Same Sex Love, 1700–1957 by Gill Rossini

Same Sex Love, 1700–1957 by Gill Rossini

Author:Gill Rossini
Language: eng
Format: epub
Publisher: Pen & Sword Books
Published: 2017-12-15T00:00:00+00:00


Wilde, master of the poetic, was applauded for this statement, although there were a few who hissed him too, and the prosecutor, Edward Carson, was not impressed by his beautiful words, scorning Wilde’s involvement with the working-class boys he ‘picked up’ as evidence of the gutter behaviour of an effeminate poseur. This trial ended with a hung jury and so Wilde had to endure yet another beginning on 22 May; three days later he was finally convicted. Coincidentally, it was Queen Victoria’s birthday, and both the spectators at the court and subsequently the press, lambasted Wilde and his co-defendant, Alfred Taylor, for their unpatriotic activities.

[Lines of data]
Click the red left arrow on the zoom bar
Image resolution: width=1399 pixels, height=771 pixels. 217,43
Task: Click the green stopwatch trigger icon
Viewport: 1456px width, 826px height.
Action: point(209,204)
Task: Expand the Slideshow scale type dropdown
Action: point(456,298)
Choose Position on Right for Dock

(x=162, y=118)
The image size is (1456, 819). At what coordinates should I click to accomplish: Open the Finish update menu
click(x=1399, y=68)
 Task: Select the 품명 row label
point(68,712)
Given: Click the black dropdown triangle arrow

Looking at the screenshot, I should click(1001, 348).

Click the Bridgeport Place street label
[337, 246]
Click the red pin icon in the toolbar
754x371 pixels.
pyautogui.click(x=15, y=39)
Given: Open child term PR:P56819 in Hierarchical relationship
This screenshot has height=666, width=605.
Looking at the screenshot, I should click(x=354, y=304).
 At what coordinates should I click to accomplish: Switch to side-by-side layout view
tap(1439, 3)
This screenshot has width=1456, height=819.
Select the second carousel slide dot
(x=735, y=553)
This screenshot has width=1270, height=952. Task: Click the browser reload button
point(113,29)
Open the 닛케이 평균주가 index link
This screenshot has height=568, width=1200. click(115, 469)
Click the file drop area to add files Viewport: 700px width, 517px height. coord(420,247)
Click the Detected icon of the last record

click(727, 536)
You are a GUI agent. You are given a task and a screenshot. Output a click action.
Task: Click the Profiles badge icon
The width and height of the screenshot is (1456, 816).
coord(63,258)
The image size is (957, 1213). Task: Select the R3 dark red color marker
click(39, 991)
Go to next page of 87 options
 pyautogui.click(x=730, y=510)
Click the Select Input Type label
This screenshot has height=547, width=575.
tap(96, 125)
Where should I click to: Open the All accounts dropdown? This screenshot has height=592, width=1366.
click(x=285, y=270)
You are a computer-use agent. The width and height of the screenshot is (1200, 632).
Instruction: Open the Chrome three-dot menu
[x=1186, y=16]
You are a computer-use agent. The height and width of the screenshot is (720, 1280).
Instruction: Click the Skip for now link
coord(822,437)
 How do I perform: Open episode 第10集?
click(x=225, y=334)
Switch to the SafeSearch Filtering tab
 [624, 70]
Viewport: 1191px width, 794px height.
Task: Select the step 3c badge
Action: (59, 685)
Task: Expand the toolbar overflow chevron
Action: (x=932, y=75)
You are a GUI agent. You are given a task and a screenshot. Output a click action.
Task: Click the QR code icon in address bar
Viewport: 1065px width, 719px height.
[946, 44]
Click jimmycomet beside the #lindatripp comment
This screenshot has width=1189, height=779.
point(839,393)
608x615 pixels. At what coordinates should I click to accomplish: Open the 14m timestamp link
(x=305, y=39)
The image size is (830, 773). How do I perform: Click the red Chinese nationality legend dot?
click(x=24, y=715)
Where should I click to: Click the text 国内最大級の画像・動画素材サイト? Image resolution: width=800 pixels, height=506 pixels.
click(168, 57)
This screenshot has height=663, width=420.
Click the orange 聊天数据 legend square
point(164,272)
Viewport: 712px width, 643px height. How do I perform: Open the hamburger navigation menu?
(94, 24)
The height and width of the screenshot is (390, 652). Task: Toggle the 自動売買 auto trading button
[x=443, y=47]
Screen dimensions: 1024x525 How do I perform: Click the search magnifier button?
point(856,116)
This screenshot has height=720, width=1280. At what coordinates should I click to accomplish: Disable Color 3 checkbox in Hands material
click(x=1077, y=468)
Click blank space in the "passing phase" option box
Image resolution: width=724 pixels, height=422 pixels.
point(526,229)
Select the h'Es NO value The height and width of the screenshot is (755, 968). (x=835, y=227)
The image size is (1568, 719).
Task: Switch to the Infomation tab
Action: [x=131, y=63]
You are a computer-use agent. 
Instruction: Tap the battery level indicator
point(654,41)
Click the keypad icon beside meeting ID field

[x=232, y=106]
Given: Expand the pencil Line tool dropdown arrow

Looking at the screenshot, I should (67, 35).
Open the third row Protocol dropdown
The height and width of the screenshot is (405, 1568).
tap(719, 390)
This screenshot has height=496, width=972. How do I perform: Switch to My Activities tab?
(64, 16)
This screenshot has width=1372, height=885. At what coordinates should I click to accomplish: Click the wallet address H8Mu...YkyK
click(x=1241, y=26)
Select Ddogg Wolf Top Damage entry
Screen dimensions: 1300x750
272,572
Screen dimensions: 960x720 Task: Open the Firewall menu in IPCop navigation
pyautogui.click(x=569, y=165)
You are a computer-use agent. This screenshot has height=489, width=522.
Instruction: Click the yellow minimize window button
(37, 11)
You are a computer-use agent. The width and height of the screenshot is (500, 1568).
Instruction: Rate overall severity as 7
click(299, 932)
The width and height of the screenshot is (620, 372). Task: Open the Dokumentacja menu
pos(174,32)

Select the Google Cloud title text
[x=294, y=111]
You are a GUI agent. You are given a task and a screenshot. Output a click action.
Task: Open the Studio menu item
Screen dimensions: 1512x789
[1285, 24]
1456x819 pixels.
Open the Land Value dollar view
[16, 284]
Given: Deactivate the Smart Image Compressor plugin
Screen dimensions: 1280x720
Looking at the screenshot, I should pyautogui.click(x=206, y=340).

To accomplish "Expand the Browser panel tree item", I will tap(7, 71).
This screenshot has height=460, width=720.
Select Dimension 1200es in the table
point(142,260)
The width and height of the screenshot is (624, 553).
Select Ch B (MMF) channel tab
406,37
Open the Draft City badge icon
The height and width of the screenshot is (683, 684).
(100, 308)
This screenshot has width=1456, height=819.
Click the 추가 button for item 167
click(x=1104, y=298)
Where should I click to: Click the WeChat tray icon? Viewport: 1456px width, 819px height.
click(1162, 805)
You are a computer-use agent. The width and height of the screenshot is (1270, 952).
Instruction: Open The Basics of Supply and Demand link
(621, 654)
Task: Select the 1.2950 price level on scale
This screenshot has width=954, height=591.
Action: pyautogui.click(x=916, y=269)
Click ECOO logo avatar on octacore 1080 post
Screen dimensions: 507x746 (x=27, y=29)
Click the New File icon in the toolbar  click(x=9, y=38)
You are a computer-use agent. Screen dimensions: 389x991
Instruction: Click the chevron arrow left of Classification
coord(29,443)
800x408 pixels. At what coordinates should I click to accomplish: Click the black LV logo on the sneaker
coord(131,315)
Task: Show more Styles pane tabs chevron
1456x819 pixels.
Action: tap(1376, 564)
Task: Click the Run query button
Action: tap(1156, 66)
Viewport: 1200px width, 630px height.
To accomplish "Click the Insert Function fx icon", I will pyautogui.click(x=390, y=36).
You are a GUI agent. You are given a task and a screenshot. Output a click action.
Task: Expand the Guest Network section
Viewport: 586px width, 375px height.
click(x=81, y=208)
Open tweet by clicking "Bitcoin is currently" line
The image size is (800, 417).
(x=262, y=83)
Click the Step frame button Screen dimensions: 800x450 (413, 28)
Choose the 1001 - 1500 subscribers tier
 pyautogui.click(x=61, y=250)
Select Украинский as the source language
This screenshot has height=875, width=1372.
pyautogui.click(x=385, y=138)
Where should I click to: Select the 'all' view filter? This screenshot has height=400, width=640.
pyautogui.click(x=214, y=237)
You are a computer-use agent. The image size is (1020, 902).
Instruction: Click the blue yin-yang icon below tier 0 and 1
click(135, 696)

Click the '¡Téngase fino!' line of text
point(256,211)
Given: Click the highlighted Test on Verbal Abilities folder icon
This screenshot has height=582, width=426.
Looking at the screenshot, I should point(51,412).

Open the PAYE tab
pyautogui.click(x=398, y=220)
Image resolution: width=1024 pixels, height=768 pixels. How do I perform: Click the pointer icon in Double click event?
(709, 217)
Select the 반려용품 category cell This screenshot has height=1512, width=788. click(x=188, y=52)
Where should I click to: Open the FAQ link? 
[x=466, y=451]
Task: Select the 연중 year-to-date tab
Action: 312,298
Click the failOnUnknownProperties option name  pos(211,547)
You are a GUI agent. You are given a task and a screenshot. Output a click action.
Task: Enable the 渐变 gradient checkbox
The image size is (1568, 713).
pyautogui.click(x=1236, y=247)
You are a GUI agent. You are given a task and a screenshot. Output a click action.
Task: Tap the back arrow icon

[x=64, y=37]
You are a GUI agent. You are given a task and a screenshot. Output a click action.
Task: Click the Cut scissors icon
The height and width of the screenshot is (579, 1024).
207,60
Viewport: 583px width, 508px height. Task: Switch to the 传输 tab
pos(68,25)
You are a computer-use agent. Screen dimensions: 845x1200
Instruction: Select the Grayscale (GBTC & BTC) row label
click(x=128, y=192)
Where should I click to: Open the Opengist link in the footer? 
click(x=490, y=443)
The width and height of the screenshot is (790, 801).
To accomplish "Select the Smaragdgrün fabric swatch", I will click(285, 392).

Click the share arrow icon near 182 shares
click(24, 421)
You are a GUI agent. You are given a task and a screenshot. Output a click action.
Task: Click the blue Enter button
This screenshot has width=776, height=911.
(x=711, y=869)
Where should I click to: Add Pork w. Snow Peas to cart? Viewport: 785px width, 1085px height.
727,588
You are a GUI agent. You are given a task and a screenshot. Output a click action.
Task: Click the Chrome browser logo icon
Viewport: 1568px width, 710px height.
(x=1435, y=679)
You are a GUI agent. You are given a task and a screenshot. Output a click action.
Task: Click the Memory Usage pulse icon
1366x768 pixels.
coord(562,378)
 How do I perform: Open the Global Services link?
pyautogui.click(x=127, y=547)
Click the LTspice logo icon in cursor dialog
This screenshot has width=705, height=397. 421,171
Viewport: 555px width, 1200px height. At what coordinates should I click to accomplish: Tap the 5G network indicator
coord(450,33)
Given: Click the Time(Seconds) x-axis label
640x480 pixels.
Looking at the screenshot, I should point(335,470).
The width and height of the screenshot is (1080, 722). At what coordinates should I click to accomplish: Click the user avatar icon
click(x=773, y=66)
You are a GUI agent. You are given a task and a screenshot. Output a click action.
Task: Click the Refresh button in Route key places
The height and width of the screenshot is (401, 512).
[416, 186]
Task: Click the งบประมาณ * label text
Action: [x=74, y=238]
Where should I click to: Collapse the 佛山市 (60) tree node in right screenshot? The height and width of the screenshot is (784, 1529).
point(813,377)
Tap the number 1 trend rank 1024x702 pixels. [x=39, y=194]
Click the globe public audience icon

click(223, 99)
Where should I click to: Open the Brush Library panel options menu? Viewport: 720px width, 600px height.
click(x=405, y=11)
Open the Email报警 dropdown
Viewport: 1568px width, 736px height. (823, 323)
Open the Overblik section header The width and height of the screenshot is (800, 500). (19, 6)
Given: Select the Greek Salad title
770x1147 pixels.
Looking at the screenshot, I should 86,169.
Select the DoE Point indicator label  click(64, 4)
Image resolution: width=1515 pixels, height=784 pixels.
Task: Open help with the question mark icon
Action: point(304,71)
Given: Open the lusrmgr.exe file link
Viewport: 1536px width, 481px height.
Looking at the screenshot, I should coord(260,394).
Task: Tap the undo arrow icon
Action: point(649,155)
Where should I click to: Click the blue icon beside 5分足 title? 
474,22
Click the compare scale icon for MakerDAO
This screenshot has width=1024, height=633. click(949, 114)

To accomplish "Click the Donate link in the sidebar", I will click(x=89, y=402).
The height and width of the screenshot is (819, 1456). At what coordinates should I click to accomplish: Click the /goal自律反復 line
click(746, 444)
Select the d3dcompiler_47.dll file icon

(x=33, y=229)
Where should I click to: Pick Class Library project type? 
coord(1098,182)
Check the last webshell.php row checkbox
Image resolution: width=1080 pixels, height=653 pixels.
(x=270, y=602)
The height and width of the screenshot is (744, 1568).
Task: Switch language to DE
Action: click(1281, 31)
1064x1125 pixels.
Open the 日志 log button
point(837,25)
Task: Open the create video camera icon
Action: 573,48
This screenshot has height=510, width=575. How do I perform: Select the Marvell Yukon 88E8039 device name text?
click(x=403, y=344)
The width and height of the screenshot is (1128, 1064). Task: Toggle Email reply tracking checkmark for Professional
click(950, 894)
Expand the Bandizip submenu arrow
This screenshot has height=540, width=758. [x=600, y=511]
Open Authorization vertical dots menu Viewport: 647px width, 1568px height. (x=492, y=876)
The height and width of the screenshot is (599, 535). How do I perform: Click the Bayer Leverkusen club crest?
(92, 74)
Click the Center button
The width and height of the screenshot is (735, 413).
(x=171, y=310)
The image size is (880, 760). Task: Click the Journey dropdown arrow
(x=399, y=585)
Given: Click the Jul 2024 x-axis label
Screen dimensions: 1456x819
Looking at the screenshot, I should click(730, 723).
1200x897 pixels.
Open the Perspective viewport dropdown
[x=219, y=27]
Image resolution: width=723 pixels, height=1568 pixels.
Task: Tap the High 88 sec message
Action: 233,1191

[OBJECTIVES]:
1. Reproduce the passage on the Same Sex Love page that opens with the words "Author:Gill Rossini" and closes with "their unpatriotic activities.", replacing "hung jury" with "divided jury".
2. Present the entries from the line containing "is (1200, 632)." through the line containing "point(839,393)" as a Markdown table with columns Row and Line. Number the rows and omit blank lines.

[RESULTS OF THE EXERCISE]:
1.
Author:Gill Rossini
Language: eng
Format: epub
Publisher: Pen & Sword Books
Published: 2017-12-15T00:00:00+00:00


Wilde, master of the poetic, was applauded for this statement, although there were a few who hissed him too, and the prosecutor, Edward Carson, was not impressed by his beautiful words, scorning Wilde’s involvement with the working-class boys he ‘picked up’ as evidence of the gutter behaviour of an effeminate poseur. This trial ended with a divided jury and so Wilde had to endure yet another beginning on 22 May; three days later he was finally convicted. Coincidentally, it was Queen Victoria’s birthday, and both the spectators at the court and subsequently the press, lambasted Wilde and his co-defendant, Alfred Taylor, for their unpatriotic activities.

2.
| Row | Line |
|---|---|
| 1 | You are a computer-use agent. The width and height of the screenshot is (1200, 632). |
| 2 | Instruction: Open the Chrome three-dot menu |
| 3 | [x=1186, y=16] |
| 4 | You are a computer-use agent. The height and width of the screenshot is (720, 1280). |
| 5 | Instruction: Click the Skip for now link |
| 6 | coord(822,437) |
| 7 |  How do I perform: Open episode 第10集? |
| 8 | click(x=225, y=334) |
| 9 | Switch to the SafeSearch Filtering tab |
| 10 |  [624, 70] |
| 11 | Viewport: 1191px width, 794px height. |
| 12 | Task: Select the step 3c badge |
| 13 | Action: (59, 685) |
| 14 | Task: Expand the toolbar overflow chevron |
| 15 | Action: (x=932, y=75) |
| 16 | You are a GUI agent. You are given a task and a screenshot. Output a click action. |
| 17 | Task: Click the QR code icon in address bar |
| 18 | Viewport: 1065px width, 719px height. |
| 19 | [946, 44] |
| 20 | Click jimmycomet beside the #lindatripp comment |
| 21 | This screenshot has width=1189, height=779. |
| 22 | point(839,393) |